By PAHA Historian Steve Staiger and PAHA Board member Leslie Mills
Photo: Mrs. Armour and her students at Castilleja School celebrate the end of the war while wearing flu masks, 1919 courtesy of Castilleja School
It is likely that more Americans have heard of the 1918 influenza pandemic in the last six months than in the previous 100 years. The story of the 1918 influenza pandemic is one of the most interesting events in our national history, yet it has remained hidden for generations.
It is believed the virus began with a cross-species transmission between livestock (possibly cattle or swine) and humans on the plains of Kansas. Several young Kansas farmers arrived at a U.S. army training camp at Fort Riley with the germs, and it spread across the nation as soldiers moved from camp to camp in preparation of being loaded on troopships and sailing off to the European battle grounds of World War I.
The influenza quickly spread across Europe, infecting thousands of soldiers on both sides of the war. Eventually, more American soldiers died from the virus than from casualties on the battlefield.
The virus became known as the “Spanish Flu” because as it spread across Europe, the Spanish press reported its devastating effect on the Spanish population. The influenza spread equally throughout Britain, France, and Germany with equal devastation, but wartime censorship limited press coverage in those countries at war. Spain was neutral in World War I, thus getting the blame, and the name.
In the United States, the influenza eventually spread from coast to coast. Its spread was much slower than the current coronavirus, and the west coast did not feel the effect for several months. Except for a limited number of business and pleasure travelers, most Americans in 1918 did not normally travel more than 100 miles from their home. The new exception was soldiers, and they generally traveled to the east coast on their way to the war front in Europe.
The first case of the virus in San Francisco was reported on September 4, 1918, and within three weeks, the entire Bay Area was in the midst of an epidemic. Patients began to fill the infirmary at Camp Fremont (the army’s training camp in Menlo Park), then Palo Alto’s Peninsula Hospital, and Stanford’s Isolation Hospital. At Stanford campus, those affected were said to be promptly isolated and hospitalized and had lower percent mortality than elsewhere. Between 1918 and 1919, the last year of World War I, the Spanish Flu killed an estimated 50 million people, or 3 to 5% of the world’s population. The war killed around 16 million people.
That year, the flu took the lives of 131 San Mateo County residents, accounting for one out of every six deaths in the county. However, this did not account for Camp Fremont where the Journal of American Medical Association reported a “conservative estimate” of 147 deaths out of 3,000 cases. The influenza killed at least 13,340 people that year in California. The Bay Area counties saw deaths of 6,000 people by Jan. 1919.

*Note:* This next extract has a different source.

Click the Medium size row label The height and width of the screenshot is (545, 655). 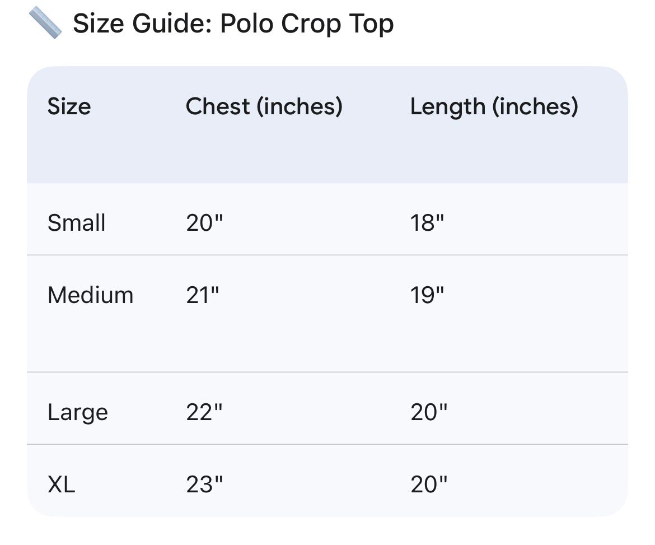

When the epidemic reached Palo Alto in the fall of 1918, attempts to control the spread of the virus included wearing of masks as well as closures of public schools. The construction of the new Paly high school had been completed, but because of the closures, students were still at home. When the epidemic subsided, the community celebrated the opening of the new high school. On Christmas Eve 1918, they marched from the old high school on Channing Avenue to the new location on El Camino and Embarcadero. In 2018, we celebrated the centennial of that event with a repeat of the march.
As with all local history organizations, the archives will continue to document the current coronavirus pandemic and its effect on Palo Altans.